[Raw data]

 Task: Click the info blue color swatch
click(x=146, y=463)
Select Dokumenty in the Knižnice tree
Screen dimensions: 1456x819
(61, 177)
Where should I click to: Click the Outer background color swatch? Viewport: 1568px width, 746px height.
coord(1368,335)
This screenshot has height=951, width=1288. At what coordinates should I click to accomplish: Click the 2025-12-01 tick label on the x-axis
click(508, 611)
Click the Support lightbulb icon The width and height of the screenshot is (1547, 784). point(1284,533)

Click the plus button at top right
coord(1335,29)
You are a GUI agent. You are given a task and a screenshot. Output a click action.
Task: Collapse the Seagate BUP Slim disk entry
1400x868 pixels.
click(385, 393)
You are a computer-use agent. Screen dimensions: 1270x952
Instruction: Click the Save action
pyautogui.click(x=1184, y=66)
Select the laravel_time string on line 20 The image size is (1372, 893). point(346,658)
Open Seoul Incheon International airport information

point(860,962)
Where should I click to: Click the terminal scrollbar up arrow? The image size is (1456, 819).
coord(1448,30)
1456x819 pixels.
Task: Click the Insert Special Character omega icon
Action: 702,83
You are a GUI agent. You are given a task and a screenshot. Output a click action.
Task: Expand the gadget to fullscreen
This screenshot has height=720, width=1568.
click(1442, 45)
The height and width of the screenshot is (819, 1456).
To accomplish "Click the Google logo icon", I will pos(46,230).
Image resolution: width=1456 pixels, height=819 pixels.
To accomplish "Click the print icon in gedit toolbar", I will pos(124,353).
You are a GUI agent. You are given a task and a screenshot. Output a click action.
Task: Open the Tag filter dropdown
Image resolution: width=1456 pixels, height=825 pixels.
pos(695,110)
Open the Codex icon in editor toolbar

[/Raw data]

_What to work on_
From the line that contains "The height and" down to the last line above, print each line exactly as it appears.

_Your solution_
The height and width of the screenshot is (819, 1456).
To accomplish "Click the Google logo icon", I will pos(46,230).
Image resolution: width=1456 pixels, height=819 pixels.
To accomplish "Click the print icon in gedit toolbar", I will pos(124,353).
You are a GUI agent. You are given a task and a screenshot. Output a click action.
Task: Open the Tag filter dropdown
Image resolution: width=1456 pixels, height=825 pixels.
pos(695,110)
Open the Codex icon in editor toolbar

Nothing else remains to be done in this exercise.